## What is needed
Among the records below, find the line that has "Given: Toggle the favorite star for BNBUSDT"; from there, give the lines again exactly, and stop after the line that has "The width and".

## Source material

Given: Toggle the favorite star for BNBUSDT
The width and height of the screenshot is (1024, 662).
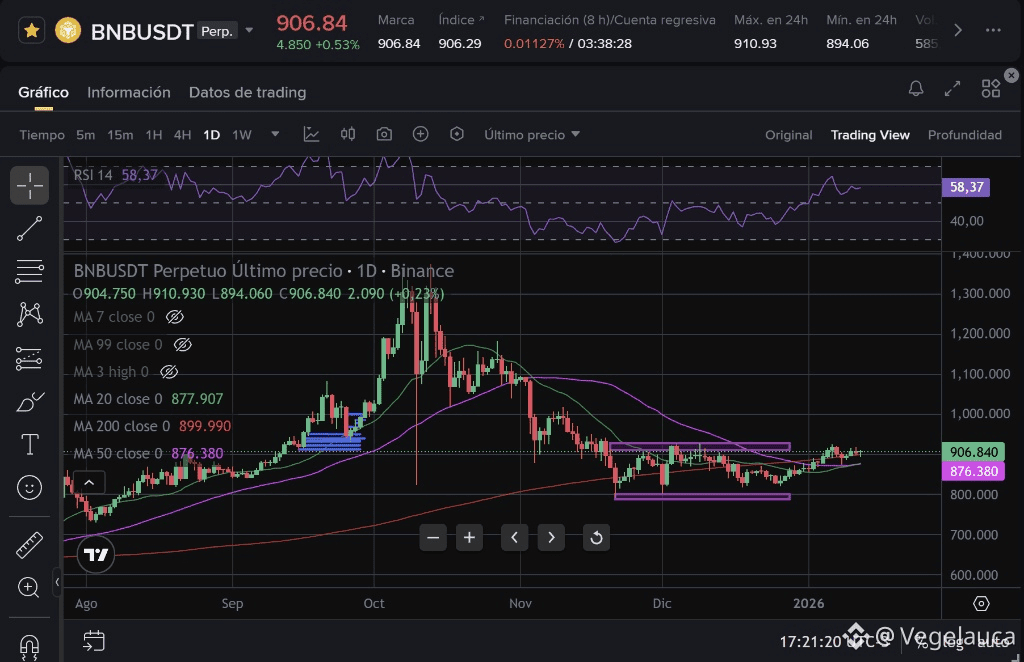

...

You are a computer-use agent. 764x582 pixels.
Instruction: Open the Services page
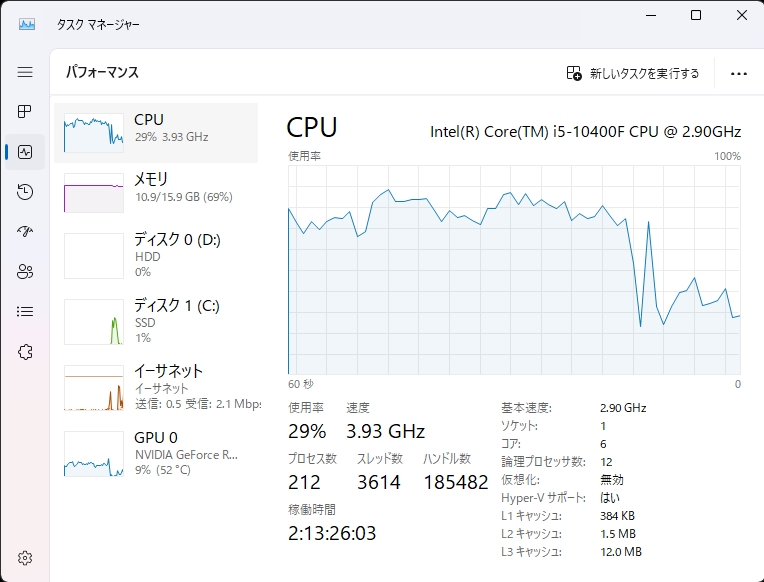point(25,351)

## Solution for this exercise
Given: Toggle the favorite star for BNBUSDT
The width and height of the screenshot is (1024, 662).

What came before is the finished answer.